The jailer cut her down and revived her; then he beat her, whipped her. (1.13-14)
This is yet another illustration of the super messed up power imbalance between white and black people in Jefferson. A jailer, already a figure of power, is able to beat the suicidal Nancy and write off her troubles as drug-induced and irrational. Our faith in humanity is down to critical levels right now, ugh.
Quote #4
"I ain't nothing but a n*****," Nancy said. "It ain't none of my fault." (1.29)

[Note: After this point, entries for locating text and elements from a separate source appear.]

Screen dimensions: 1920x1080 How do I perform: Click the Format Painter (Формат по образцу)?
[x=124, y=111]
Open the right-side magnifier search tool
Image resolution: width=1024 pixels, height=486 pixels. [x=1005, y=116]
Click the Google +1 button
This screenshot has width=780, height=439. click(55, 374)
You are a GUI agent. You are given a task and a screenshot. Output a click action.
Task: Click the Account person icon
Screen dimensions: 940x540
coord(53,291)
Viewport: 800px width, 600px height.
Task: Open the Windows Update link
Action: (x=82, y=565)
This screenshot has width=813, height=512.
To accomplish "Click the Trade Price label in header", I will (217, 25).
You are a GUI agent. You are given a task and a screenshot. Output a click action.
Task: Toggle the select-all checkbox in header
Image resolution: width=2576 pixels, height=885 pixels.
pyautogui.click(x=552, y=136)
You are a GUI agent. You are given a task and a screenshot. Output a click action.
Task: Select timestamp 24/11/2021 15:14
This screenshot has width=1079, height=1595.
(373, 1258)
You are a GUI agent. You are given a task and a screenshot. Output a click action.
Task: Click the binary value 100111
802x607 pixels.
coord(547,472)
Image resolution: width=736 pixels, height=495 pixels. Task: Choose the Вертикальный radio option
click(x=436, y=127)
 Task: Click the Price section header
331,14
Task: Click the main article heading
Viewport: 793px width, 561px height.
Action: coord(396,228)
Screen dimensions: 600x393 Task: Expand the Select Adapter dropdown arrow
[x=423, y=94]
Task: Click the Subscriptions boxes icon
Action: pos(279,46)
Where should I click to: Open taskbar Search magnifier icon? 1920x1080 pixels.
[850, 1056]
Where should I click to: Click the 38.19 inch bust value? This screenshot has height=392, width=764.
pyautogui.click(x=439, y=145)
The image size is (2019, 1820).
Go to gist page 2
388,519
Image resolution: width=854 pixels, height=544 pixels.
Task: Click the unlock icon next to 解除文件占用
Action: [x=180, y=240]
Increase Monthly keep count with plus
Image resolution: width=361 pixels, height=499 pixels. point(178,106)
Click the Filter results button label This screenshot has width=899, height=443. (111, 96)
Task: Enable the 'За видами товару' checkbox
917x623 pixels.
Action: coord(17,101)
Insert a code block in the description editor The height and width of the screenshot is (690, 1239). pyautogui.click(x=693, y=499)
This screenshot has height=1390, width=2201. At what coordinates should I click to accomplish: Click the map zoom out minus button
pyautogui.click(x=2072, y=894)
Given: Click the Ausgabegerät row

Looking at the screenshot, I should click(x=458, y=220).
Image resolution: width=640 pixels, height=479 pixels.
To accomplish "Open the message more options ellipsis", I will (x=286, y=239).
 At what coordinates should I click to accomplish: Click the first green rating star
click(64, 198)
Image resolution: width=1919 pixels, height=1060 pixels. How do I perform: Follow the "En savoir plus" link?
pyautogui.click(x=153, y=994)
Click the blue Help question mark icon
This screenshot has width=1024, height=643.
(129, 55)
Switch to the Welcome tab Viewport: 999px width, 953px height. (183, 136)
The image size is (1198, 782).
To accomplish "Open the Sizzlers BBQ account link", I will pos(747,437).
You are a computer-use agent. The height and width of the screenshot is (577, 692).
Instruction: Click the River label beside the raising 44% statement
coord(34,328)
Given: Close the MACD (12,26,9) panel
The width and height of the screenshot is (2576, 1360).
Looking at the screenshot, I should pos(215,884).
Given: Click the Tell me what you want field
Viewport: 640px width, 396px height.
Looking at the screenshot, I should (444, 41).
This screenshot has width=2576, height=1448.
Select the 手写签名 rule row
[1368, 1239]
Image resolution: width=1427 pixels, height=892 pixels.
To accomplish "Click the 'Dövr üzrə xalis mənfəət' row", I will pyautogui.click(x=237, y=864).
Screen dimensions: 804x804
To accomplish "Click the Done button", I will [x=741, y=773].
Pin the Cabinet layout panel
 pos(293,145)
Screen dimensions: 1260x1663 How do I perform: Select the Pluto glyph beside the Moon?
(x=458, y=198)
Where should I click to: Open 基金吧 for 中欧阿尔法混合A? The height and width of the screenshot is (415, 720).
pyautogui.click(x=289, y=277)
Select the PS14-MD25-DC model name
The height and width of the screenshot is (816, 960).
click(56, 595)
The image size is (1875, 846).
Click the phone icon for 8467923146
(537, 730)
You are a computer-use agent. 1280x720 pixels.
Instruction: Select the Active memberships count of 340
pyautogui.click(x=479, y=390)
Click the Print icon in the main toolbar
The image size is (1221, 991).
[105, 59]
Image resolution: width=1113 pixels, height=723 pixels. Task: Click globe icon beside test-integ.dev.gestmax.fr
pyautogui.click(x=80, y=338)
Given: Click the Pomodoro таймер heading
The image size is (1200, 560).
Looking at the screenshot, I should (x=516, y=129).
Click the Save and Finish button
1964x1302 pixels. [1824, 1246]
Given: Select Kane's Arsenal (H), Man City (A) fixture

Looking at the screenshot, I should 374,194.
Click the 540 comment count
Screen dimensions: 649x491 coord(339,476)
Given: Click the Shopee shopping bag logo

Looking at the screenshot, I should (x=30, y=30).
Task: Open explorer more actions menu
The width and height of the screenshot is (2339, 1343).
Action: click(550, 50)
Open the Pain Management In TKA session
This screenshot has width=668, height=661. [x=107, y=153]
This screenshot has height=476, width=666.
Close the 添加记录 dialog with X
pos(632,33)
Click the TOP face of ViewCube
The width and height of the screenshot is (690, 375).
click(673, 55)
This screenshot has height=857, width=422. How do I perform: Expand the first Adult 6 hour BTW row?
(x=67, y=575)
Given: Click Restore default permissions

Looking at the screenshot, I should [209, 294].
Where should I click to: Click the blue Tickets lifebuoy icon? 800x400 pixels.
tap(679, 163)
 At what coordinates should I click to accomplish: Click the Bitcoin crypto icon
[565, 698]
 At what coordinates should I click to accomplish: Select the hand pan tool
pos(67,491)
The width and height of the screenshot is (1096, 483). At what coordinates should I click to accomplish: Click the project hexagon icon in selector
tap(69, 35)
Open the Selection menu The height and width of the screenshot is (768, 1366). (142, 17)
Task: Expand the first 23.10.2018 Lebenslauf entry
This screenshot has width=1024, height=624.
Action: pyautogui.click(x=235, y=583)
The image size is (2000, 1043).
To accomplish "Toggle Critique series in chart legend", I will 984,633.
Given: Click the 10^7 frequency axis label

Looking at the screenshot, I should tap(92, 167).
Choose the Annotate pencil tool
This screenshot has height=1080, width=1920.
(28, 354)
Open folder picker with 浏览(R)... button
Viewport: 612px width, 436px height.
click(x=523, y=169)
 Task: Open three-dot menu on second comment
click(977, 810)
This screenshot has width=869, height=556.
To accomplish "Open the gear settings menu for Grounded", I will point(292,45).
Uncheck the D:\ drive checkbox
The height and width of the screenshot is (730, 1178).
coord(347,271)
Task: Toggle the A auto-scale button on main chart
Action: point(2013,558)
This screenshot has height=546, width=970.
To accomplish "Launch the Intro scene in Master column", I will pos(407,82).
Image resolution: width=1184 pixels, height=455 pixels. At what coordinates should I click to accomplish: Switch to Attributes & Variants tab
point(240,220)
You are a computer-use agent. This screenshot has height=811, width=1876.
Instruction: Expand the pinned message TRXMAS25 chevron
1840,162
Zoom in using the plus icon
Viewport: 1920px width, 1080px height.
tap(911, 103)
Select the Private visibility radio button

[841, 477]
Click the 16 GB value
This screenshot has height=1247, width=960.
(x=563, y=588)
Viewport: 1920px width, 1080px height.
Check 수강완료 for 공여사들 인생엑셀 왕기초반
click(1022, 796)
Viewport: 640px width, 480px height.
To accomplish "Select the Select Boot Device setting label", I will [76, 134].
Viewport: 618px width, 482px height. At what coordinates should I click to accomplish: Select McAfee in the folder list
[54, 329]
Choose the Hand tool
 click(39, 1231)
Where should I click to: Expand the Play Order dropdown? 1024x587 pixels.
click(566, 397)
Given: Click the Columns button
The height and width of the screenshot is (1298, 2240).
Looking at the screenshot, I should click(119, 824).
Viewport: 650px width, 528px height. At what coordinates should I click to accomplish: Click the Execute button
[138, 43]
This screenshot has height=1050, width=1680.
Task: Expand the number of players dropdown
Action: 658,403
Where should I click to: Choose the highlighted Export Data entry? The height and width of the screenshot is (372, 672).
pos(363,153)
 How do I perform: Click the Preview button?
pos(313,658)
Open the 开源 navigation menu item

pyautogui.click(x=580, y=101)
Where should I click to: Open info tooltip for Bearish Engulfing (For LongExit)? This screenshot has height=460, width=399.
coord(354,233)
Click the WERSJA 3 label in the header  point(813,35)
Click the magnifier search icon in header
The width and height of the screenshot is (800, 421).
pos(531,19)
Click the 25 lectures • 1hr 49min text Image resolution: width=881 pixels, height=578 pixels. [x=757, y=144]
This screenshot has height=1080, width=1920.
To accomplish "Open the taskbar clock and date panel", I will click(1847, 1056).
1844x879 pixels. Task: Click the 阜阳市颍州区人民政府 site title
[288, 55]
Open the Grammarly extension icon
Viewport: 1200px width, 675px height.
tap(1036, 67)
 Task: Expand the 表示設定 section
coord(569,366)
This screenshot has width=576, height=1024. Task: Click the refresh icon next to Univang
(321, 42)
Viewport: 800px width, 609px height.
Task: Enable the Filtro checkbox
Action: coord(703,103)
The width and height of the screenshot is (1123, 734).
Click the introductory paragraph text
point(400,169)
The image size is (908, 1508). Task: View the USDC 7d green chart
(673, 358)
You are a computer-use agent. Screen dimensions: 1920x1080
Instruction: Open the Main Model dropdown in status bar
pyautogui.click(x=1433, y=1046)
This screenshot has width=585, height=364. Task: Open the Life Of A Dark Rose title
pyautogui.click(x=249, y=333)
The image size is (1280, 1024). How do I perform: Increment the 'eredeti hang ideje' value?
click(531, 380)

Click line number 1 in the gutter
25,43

The distraught Nancy identifies herself with a racial slur. She says there is nothing more to her, and that it is something of her destiny to have problems, even if she is blameless for them. In short, she feels as if she's been condemned from birth. We want to reach into this story and hand Nancy a one-way ticket out of Jefferson.
Quote #5
Nancy whispered something. It was oh or no, I don't know which. Like nobody had made it, like it came from nowhere and went nowhere, until it was like Nancy was not there at all; that I had looked so hard at her eyes on the stairs that they had gotten printed on my eyeballs, like the sun does when you have closed your eyes and there is no sun. (2.5)
Here Quentin conveys the sense that Nancy has been erased or disappeared from society. The characters are in the white home, and the troubled Nancy has effectively no foothold there; it's as if she's not present at all. She's nothing more than an after-image of the sun on closed eyelids, a false thing, not a real one. Of course, the last line also echoes the story's title, since an evening sun is one that's disappearing. See "What's Up With the Title?" for more.
Quote #6
"Jesus is a n*****," Jason said.
"I can feel him, Nancy said. "I can feel him laying yonder in the ditch."
"Tonight?" Dilsey said. "Is he there tonight?"
"Dilsey's a n***** too," Jason said.
"You try to et something," Dilsey said.
"I don't want nothing," Nancy said.
"I ain't a n*****," Jason said. [...]
"I ain't a n*****," Jason said. "Am I, Dilsey?"
"I reckon not," Dilsey said. She looked at Nancy. "I don't reckon so. What you going to do, then?" (2.17-3.7)
As the two black women try to find a solution to Nancy's plight, the five-year-old Jason is able to interrupt them with his insistent talk about who is and who isn't a "n*****." The young child is fascinated with the question, as might be expected, and he seems to take pride in his status as a white person. The conversation seems to suggest that even a white five-year-old can steamroll black adults, given the power divide in the community.
Quote #7
"She says he is there. She says she knows he is there tonight." "Yet we pay taxes," mother said. "I must wait here alone in this big house while you take a Negro woman home." (3.14-15)
Mr. Jason tells his wife that Nancy believes the dangerous Jesus is waiting for her. Mother, in her response, insinuates that the mother of a tax-paying white family deserves protection more than a black woman.
Quote #8
"Let's go down to my house and have some more fun," Nancy said. (3.24)
Nancy said earlier that no "n*****" would be able to stop the dangerous Jesus. Here she seems to believe that the mere presence of white children with her at her house will protect her from him.
Quote #9
"Hush," Nancy said. She was talking loud when we crossed the ditch and stooped through the fence where she used to stoop through with the clothes on her head. Then we came to her house. (3.49)
This passage marks the spot where the white children and Nancy pass from the white part of Jefferson to Nancy's black area. After this moment, the children and Nancy struggle for control of the night until Mr. Jason shows up.
Quote #10
But we could hear her, because she began just after we came up out of the ditch, the sound that was not singing and not unsinging. "Who will do our washing now, Father?" I said. (6.9)
Nancy is left wailing, and Quentin at last speaks up to ask who will do his family's washing now. Perhaps the adult Quentin narrating this story, by including this line, finally realizes just how much his family, and Jefferson at large, abandoned Nancy. For more, check out "What's Up With The Ending?"